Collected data
- - -

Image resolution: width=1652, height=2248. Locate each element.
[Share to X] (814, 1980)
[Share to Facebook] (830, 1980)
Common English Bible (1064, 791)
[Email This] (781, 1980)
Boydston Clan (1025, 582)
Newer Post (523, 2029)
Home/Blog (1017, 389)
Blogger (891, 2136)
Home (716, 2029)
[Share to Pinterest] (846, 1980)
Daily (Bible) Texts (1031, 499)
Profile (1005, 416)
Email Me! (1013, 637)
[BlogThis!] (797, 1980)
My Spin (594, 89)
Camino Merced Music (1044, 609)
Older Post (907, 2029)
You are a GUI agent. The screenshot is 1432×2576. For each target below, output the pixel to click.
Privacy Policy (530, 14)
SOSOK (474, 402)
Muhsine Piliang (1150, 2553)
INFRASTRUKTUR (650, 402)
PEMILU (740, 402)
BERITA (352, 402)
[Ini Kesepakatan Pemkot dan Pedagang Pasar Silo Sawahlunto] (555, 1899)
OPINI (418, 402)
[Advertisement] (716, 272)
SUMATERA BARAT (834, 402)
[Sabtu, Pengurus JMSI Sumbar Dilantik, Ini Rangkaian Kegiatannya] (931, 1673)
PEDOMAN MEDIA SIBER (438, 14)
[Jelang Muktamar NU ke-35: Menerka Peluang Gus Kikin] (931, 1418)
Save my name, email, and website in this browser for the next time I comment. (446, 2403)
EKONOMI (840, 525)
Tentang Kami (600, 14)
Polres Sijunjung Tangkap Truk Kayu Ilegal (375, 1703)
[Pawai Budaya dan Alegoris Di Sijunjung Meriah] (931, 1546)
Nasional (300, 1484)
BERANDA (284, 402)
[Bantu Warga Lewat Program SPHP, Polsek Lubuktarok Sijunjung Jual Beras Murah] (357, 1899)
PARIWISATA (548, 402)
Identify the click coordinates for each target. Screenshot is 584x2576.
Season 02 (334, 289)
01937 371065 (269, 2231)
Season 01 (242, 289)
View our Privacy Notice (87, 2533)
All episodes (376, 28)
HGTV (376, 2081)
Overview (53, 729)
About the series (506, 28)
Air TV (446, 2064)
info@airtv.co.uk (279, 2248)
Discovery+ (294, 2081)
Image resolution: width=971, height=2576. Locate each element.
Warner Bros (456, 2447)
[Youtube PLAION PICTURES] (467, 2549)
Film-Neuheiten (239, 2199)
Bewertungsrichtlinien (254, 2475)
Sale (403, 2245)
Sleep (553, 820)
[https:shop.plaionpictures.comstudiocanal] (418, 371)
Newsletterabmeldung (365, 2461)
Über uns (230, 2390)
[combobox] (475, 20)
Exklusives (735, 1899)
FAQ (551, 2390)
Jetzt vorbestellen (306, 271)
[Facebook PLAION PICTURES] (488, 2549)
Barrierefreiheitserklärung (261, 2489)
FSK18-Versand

- - -

WORK REQUIRED
Among the records above, which lines hold the word "Privacy"? Copy each one.

ANSWER BOX
Privacy Policy (530, 14)
View our Privacy Notice (87, 2533)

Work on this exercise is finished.